Sommer 2022. Touristenmassen schieben sich wieder durch die Altstadt von Dubrovnik, deren nach Kriegszerstörungen 1990 restaurierter heller Sandstein in der Augustsonne gleißt. Von hier aus fährt der bestens klimatisierte Linienbus 10 über die kurvenreiche Küstenstraße in Richtung Südosten. Eindrucksvolle Ausblicke eröffnen sich: Die Adria schimmert in verheißungsvollem Blau tief unter der Küstenstraße und den steilen Bergabstürzen. Nach einer Stunde erreicht der Bus den beschaulichen Ferienort Cavtat. Angebote für Ferienzimmer in deutscher Sprache zeigen, dass besonders Urlauber aus Deutschland hier willkommen geheißen werden. Doch ahnt kaum jemand, dass hier ein wichtiges Kapitel Dresdner Musikgeschichte begonnen hat – und noch immer in Erinnerung gehalten wird.

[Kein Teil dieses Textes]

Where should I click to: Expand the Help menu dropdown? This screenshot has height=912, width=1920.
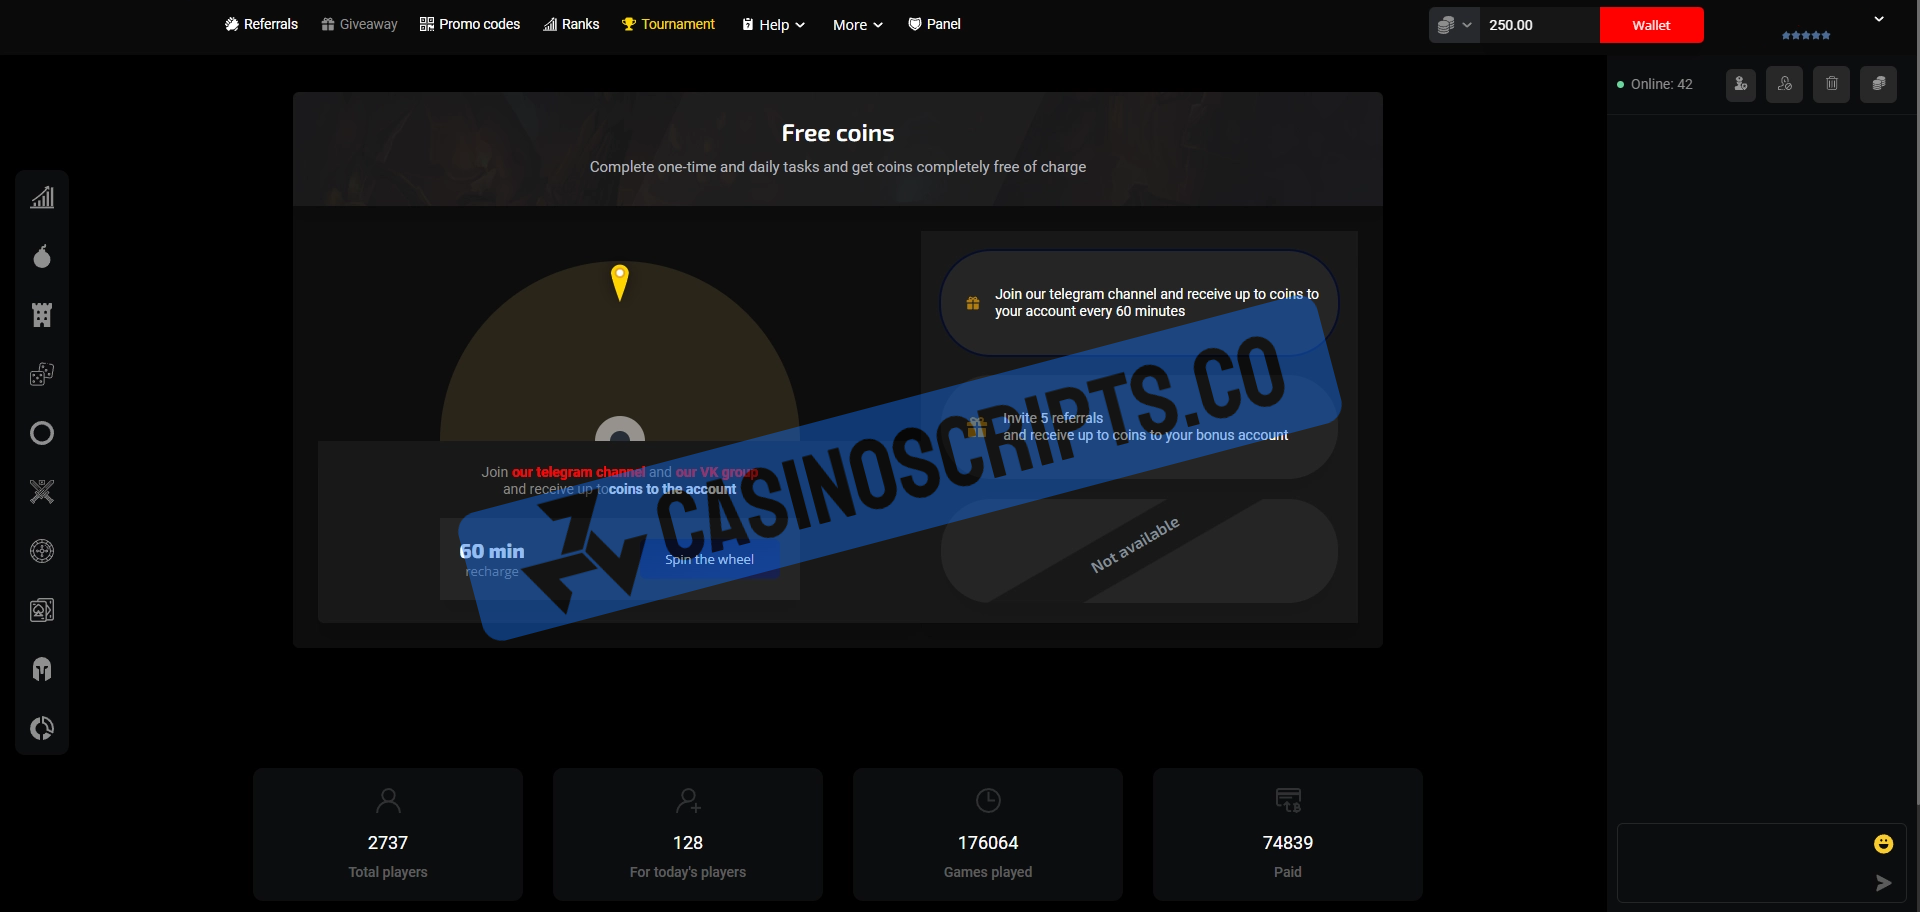(774, 25)
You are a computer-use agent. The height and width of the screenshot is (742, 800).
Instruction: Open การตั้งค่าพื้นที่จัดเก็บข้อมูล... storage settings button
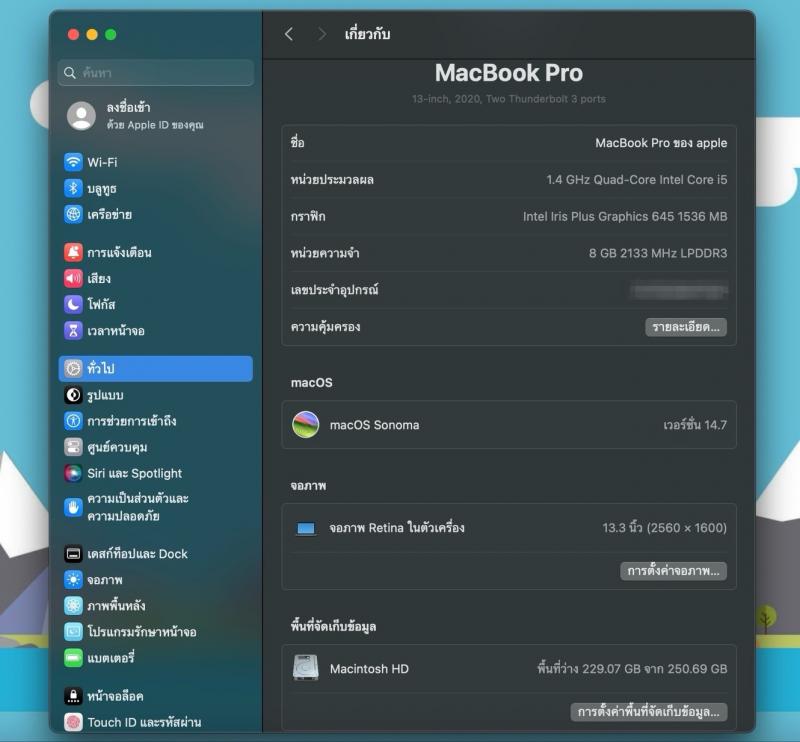[649, 712]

Nur wenige Schritte vom Busbahnhof entfernt steht im schönsten österreichischem Gelb die Villa Pattiera. Im Erdgeschoss öffnet sich das Restaurant »Dalmacija« mit Gästeterrasse zum kleinen Platz hin, der in beide Richtungen zur Uferpromenade wird.
Die Betreiberin Nina Mandić empfängt mich sehr freundlich und zeigt stolz historische Fotografien des Sängers Tino Pattiera in der kleinen Lobby und dem Treppenhaus. Am 27. Juni 1890 wird er in diesem Haus geboren. Getauft wird er in der kleinen Barockkirche schräg gegenüber. Seine Familie bleibt dem damaligen kleinen Fischerdorf am Rande des damaligen Österreich-Ungarn treu; der junge Tino dagegen lernt singen und verlässt seine Heimat, um – einigen Quellen zufolge – ab 1913 in Dresden Gesang zu studieren, wo er auch Richard Tauber kennenlernt.
Am 7. Dezember 1915 debütiert Tino Pattiera auf der Bühne der Hofoper, der heutigen Semperoper in der »Zauberflöte« und erscheint erstmals in der Dresdner Presse. Die Dresdner Staatszeitung schreibt am Tag darauf: „Die Vorstellung vermittelte uns nebenher die Bekanntschaft mit einem neuen Tenor, Hrn. Pattiera, der einen der Geharnischten sang. Das Tonvibrato verriet, dass er ‚Lampenfieber‘ hatte, aber die Stimme zeigte Qualität“.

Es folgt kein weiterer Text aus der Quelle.